• Written request: Can you put every line of the material below, from the line containing "Partners (10, 13)" through the line containing "CGV (79, 581)" (both included), into a JSON list of strings, one string per line and blank lines omitted?

• Data to process:
Start

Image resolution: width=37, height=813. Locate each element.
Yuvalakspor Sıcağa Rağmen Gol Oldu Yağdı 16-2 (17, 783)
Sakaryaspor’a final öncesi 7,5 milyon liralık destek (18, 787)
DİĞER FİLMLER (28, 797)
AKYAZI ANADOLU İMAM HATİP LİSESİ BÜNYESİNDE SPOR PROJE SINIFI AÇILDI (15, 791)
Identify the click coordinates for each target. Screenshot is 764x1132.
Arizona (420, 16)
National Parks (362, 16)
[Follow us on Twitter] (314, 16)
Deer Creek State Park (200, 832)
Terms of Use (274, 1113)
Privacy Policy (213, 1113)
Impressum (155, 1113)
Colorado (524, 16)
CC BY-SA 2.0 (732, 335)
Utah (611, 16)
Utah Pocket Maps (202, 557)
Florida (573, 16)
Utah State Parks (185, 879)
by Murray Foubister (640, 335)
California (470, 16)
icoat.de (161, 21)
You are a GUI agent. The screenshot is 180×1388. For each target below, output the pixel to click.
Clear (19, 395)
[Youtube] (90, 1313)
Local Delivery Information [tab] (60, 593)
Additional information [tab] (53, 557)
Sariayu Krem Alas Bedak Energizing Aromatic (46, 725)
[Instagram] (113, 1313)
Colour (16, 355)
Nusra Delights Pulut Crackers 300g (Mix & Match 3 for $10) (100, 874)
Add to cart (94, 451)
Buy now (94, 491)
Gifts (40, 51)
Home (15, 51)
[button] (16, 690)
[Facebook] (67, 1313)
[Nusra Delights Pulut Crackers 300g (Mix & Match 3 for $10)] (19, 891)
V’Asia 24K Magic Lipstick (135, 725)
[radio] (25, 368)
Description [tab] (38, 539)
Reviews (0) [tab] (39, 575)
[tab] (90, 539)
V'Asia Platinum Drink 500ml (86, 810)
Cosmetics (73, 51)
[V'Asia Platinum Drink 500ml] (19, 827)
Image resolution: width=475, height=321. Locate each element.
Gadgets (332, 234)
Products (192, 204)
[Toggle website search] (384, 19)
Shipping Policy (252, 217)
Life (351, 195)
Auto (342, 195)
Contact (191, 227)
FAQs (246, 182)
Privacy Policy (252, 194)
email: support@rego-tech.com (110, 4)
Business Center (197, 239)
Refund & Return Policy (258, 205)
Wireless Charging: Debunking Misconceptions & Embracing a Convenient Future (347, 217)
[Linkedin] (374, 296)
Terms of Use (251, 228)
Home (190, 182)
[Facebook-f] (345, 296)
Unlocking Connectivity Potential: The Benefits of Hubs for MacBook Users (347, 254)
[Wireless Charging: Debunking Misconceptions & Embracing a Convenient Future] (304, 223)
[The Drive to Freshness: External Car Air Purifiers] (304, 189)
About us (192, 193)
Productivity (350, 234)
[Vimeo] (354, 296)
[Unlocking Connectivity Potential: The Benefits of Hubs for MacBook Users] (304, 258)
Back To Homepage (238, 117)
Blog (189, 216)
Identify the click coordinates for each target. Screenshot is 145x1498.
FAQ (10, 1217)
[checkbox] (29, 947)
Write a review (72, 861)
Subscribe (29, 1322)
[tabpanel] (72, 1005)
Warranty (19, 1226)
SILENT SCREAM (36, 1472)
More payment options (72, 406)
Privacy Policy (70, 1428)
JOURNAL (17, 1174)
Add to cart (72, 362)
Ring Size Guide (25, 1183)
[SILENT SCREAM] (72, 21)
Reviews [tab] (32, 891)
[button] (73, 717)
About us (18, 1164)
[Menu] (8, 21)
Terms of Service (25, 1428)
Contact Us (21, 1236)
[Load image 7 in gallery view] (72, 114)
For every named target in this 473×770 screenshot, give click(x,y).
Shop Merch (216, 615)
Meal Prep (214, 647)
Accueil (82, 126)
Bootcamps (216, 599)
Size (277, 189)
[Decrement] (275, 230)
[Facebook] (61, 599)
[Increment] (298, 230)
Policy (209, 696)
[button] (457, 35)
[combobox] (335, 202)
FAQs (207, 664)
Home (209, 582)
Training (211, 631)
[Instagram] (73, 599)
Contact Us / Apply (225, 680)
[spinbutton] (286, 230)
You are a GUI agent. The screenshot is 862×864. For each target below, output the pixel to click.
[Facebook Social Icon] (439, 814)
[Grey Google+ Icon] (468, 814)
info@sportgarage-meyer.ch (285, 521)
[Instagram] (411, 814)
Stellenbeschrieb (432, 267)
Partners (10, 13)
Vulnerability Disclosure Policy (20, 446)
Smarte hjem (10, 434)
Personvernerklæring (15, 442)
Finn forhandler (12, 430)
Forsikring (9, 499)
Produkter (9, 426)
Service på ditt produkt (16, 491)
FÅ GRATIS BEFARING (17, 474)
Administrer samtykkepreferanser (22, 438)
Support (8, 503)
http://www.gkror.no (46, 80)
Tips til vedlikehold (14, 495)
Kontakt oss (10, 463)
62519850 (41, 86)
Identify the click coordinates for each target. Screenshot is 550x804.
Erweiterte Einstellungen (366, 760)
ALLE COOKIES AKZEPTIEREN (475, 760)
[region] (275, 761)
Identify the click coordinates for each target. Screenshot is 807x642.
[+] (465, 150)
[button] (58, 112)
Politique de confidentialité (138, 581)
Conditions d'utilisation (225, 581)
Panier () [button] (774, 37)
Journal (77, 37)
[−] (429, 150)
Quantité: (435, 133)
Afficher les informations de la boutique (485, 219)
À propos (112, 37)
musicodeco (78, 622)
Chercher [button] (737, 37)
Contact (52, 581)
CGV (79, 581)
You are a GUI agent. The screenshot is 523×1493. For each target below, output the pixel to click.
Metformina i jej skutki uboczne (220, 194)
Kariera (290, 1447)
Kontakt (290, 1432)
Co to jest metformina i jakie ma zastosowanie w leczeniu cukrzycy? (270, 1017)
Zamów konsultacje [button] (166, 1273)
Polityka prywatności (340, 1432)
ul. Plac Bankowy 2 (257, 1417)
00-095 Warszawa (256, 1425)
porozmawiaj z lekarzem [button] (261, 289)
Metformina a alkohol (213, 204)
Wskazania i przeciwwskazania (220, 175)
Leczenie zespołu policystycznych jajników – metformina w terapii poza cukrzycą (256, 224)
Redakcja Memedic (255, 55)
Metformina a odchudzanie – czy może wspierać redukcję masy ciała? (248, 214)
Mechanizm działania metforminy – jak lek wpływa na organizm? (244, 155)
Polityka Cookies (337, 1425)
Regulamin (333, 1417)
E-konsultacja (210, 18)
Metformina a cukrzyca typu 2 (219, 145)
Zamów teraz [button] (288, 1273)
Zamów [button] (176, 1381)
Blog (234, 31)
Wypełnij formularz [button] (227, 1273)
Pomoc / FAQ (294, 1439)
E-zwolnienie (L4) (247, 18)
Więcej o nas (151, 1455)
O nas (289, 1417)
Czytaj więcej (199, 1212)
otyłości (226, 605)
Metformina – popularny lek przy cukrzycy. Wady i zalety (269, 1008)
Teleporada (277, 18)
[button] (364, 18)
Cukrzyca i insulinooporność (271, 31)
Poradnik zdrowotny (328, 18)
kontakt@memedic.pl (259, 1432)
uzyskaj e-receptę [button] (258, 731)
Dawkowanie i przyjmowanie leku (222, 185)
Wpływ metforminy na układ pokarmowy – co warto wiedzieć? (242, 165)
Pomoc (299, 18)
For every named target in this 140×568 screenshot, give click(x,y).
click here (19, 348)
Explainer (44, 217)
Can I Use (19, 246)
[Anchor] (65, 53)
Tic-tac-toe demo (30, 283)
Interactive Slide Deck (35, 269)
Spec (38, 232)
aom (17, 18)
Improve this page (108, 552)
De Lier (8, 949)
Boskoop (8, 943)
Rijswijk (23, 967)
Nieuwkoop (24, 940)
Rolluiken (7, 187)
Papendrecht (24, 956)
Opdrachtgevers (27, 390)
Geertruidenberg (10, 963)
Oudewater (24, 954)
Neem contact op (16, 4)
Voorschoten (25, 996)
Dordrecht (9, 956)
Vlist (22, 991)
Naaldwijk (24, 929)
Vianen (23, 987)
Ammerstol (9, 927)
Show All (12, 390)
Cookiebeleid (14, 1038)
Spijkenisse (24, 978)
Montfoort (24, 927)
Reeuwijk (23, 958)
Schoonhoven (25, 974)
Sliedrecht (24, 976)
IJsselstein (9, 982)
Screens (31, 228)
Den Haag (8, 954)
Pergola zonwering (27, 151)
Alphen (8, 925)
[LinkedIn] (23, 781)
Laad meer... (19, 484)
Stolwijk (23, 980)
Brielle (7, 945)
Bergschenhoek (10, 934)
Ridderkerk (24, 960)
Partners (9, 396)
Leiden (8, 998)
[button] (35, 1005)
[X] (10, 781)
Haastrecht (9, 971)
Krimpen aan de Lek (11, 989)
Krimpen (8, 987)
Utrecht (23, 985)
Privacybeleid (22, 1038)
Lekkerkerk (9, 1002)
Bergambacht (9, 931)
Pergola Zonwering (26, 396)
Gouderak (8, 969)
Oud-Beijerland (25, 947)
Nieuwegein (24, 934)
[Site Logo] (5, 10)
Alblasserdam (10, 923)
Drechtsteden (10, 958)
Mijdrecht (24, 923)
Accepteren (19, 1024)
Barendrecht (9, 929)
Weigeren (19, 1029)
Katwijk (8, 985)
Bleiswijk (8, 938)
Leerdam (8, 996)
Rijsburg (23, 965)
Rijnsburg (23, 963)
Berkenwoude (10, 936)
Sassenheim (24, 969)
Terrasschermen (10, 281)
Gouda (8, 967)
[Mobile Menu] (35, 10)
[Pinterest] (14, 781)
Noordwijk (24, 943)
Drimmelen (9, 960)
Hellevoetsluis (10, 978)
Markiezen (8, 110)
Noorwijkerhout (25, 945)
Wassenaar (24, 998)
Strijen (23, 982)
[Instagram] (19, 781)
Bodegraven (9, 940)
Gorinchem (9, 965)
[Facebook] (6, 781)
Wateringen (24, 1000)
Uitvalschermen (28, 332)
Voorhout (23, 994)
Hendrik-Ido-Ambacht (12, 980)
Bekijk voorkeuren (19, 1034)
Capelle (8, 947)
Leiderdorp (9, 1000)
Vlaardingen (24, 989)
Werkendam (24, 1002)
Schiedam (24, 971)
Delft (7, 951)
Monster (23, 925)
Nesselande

End

• Correct answer:
[
  "Partners (10, 13)",
  "Vulnerability Disclosure Policy (20, 446)",
  "Smarte hjem (10, 434)",
  "Personvernerklæring (15, 442)",
  "Finn forhandler (12, 430)",
  "Forsikring (9, 499)",
  "Produkter (9, 426)",
  "Service på ditt produkt (16, 491)",
  "FÅ GRATIS BEFARING (17, 474)",
  "Administrer samtykkepreferanser (22, 438)",
  "Support (8, 503)",
  "http://www.gkror.no (46, 80)",
  "Tips til vedlikehold (14, 495)",
  "Kontakt oss (10, 463)",
  "62519850 (41, 86)",
  "Identify the click coordinates for each target. Screenshot is 550x804.",
  "Erweiterte Einstellungen (366, 760)",
  "ALLE COOKIES AKZEPTIEREN (475, 760)",
  "[region] (275, 761)",
  "Identify the click coordinates for each target. Screenshot is 807x642.",
  "[+] (465, 150)",
  "[button] (58, 112)",
  "Politique de confidentialité (138, 581)",
  "Conditions d'utilisation (225, 581)",
  "Panier () [button] (774, 37)",
  "Journal (77, 37)",
  "[−] (429, 150)",
  "Quantité: (435, 133)",
  "Afficher les informations de la boutique (485, 219)",
  "À propos (112, 37)",
  "musicodeco (78, 622)",
  "Chercher [button] (737, 37)",
  "Contact (52, 581)",
  "CGV (79, 581)"
]